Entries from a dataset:
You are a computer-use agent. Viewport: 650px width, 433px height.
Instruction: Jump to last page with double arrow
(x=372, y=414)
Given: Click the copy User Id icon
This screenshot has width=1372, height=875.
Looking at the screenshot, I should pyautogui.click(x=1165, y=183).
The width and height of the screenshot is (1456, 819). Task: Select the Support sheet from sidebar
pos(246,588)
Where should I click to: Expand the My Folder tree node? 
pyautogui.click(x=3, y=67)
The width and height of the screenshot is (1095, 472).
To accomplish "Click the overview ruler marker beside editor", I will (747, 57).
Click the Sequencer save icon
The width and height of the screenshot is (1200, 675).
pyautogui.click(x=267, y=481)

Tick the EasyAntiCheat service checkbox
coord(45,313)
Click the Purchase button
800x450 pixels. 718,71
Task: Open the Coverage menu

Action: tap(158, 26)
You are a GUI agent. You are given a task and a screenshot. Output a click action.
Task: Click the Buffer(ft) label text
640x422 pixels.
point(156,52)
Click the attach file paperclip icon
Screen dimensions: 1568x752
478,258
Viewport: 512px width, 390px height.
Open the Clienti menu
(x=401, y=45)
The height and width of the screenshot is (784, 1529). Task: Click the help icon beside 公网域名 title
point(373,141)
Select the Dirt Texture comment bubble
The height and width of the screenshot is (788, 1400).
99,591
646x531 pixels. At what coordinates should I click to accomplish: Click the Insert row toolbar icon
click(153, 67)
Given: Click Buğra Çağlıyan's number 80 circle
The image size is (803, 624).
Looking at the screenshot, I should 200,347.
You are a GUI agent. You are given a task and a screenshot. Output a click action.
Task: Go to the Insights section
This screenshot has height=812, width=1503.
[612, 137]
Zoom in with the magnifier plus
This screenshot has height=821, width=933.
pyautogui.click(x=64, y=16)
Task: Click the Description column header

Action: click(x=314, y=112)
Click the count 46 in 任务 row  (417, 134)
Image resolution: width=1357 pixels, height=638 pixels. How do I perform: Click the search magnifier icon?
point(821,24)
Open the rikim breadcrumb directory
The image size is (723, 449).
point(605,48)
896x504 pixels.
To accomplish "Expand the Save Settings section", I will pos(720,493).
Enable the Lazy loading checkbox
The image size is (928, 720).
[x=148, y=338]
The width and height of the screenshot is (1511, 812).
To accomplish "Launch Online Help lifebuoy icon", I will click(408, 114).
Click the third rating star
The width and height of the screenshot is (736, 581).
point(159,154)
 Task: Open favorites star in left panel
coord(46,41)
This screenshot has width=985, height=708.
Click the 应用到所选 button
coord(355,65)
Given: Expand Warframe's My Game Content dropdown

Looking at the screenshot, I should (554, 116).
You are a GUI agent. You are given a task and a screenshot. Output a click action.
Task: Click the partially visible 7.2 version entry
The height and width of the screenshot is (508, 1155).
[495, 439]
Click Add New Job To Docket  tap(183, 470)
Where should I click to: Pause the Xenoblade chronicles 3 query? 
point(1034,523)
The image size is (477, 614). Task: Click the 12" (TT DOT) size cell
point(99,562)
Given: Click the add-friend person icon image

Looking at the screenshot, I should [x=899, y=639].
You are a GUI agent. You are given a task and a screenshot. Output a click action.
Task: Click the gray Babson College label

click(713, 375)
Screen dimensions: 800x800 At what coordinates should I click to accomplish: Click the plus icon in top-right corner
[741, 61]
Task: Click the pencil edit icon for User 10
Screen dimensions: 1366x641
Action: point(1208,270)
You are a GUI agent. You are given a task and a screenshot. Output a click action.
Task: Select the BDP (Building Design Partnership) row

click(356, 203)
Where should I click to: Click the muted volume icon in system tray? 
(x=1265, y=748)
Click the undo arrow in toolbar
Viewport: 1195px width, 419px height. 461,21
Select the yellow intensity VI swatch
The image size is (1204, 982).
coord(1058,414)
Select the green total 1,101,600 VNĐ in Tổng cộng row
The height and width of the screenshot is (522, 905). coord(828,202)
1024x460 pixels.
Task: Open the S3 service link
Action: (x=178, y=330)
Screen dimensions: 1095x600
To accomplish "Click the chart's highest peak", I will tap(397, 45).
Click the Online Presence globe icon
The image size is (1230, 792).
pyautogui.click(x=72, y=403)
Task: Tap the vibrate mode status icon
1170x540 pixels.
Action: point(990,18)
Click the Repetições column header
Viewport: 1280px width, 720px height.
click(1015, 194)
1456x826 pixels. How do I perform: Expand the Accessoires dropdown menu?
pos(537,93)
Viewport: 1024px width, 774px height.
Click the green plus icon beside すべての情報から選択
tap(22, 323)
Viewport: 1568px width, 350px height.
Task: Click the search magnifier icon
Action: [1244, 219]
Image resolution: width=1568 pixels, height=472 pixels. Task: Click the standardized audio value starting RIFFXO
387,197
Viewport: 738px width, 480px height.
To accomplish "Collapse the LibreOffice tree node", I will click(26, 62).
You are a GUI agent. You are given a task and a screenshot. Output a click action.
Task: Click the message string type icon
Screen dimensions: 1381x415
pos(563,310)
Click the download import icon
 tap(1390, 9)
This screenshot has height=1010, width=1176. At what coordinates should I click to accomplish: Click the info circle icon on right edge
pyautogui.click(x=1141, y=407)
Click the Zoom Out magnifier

**WRITTEN EXERCISE**. Edit the data above so that "GUI agent" becomes "screen agent" in every place it occurs. Keep all other text the same.

**RESULT OF THIS TASK**.
You are a computer-use agent. Viewport: 650px width, 433px height.
Instruction: Jump to last page with double arrow
(x=372, y=414)
Given: Click the copy User Id icon
This screenshot has width=1372, height=875.
Looking at the screenshot, I should pyautogui.click(x=1165, y=183).
The width and height of the screenshot is (1456, 819). Task: Select the Support sheet from sidebar
pos(246,588)
Where should I click to: Expand the My Folder tree node? 
pyautogui.click(x=3, y=67)
The width and height of the screenshot is (1095, 472).
To accomplish "Click the overview ruler marker beside editor", I will (747, 57).
Click the Sequencer save icon
The width and height of the screenshot is (1200, 675).
pyautogui.click(x=267, y=481)

Tick the EasyAntiCheat service checkbox
coord(45,313)
Click the Purchase button
800x450 pixels. 718,71
Task: Open the Coverage menu

Action: tap(158, 26)
You are a screen agent. You are given a task and a screenshot. Output a click action.
Task: Click the Buffer(ft) label text
640x422 pixels.
point(156,52)
Click the attach file paperclip icon
Screen dimensions: 1568x752
478,258
Viewport: 512px width, 390px height.
Open the Clienti menu
(x=401, y=45)
The height and width of the screenshot is (784, 1529). Task: Click the help icon beside 公网域名 title
point(373,141)
Select the Dirt Texture comment bubble
The height and width of the screenshot is (788, 1400).
99,591
646x531 pixels. At what coordinates should I click to accomplish: Click the Insert row toolbar icon
click(153, 67)
Given: Click Buğra Çağlıyan's number 80 circle
The image size is (803, 624).
Looking at the screenshot, I should 200,347.
You are a screen agent. You are given a task and a screenshot. Output a click action.
Task: Go to the Insights section
This screenshot has height=812, width=1503.
[612, 137]
Zoom in with the magnifier plus
This screenshot has height=821, width=933.
pyautogui.click(x=64, y=16)
Task: Click the Description column header

Action: click(x=314, y=112)
Click the count 46 in 任务 row  (417, 134)
Image resolution: width=1357 pixels, height=638 pixels. How do I perform: Click the search magnifier icon?
point(821,24)
Open the rikim breadcrumb directory
The image size is (723, 449).
point(605,48)
896x504 pixels.
To accomplish "Expand the Save Settings section", I will pos(720,493).
Enable the Lazy loading checkbox
The image size is (928, 720).
[x=148, y=338]
The width and height of the screenshot is (1511, 812).
To accomplish "Launch Online Help lifebuoy icon", I will click(408, 114).
Click the third rating star
The width and height of the screenshot is (736, 581).
point(159,154)
 Task: Open favorites star in left panel
coord(46,41)
This screenshot has width=985, height=708.
Click the 应用到所选 button
coord(355,65)
Given: Expand Warframe's My Game Content dropdown

Looking at the screenshot, I should (554, 116).
You are a screen agent. You are given a task and a screenshot. Output a click action.
Task: Click the partially visible 7.2 version entry
The height and width of the screenshot is (508, 1155).
[495, 439]
Click Add New Job To Docket  tap(183, 470)
Where should I click to: Pause the Xenoblade chronicles 3 query? 
point(1034,523)
The image size is (477, 614). Task: Click the 12" (TT DOT) size cell
point(99,562)
Given: Click the add-friend person icon image

Looking at the screenshot, I should [x=899, y=639].
You are a screen agent. You are given a task and a screenshot. Output a click action.
Task: Click the gray Babson College label

click(713, 375)
Screen dimensions: 800x800 At what coordinates should I click to accomplish: Click the plus icon in top-right corner
[741, 61]
Task: Click the pencil edit icon for User 10
Screen dimensions: 1366x641
Action: point(1208,270)
You are a screen agent. You are given a task and a screenshot. Output a click action.
Task: Select the BDP (Building Design Partnership) row

click(356, 203)
Where should I click to: Click the muted volume icon in system tray? 
(x=1265, y=748)
Click the undo arrow in toolbar
Viewport: 1195px width, 419px height. 461,21
Select the yellow intensity VI swatch
The image size is (1204, 982).
coord(1058,414)
Select the green total 1,101,600 VNĐ in Tổng cộng row
The height and width of the screenshot is (522, 905). coord(828,202)
1024x460 pixels.
Task: Open the S3 service link
Action: (x=178, y=330)
Screen dimensions: 1095x600
To accomplish "Click the chart's highest peak", I will tap(397, 45).
Click the Online Presence globe icon
The image size is (1230, 792).
pyautogui.click(x=72, y=403)
Task: Tap the vibrate mode status icon
1170x540 pixels.
Action: point(990,18)
Click the Repetições column header
Viewport: 1280px width, 720px height.
click(1015, 194)
1456x826 pixels. How do I perform: Expand the Accessoires dropdown menu?
pos(537,93)
Viewport: 1024px width, 774px height.
Click the green plus icon beside すべての情報から選択
tap(22, 323)
Viewport: 1568px width, 350px height.
Task: Click the search magnifier icon
Action: [1244, 219]
Image resolution: width=1568 pixels, height=472 pixels. Task: Click the standardized audio value starting RIFFXO
387,197
Viewport: 738px width, 480px height.
To accomplish "Collapse the LibreOffice tree node", I will click(26, 62).
You are a screen agent. You are given a task and a screenshot. Output a click action.
Task: Click the message string type icon
Screen dimensions: 1381x415
pos(563,310)
Click the download import icon
 tap(1390, 9)
This screenshot has height=1010, width=1176. At what coordinates should I click to accomplish: Click the info circle icon on right edge
pyautogui.click(x=1141, y=407)
Click the Zoom Out magnifier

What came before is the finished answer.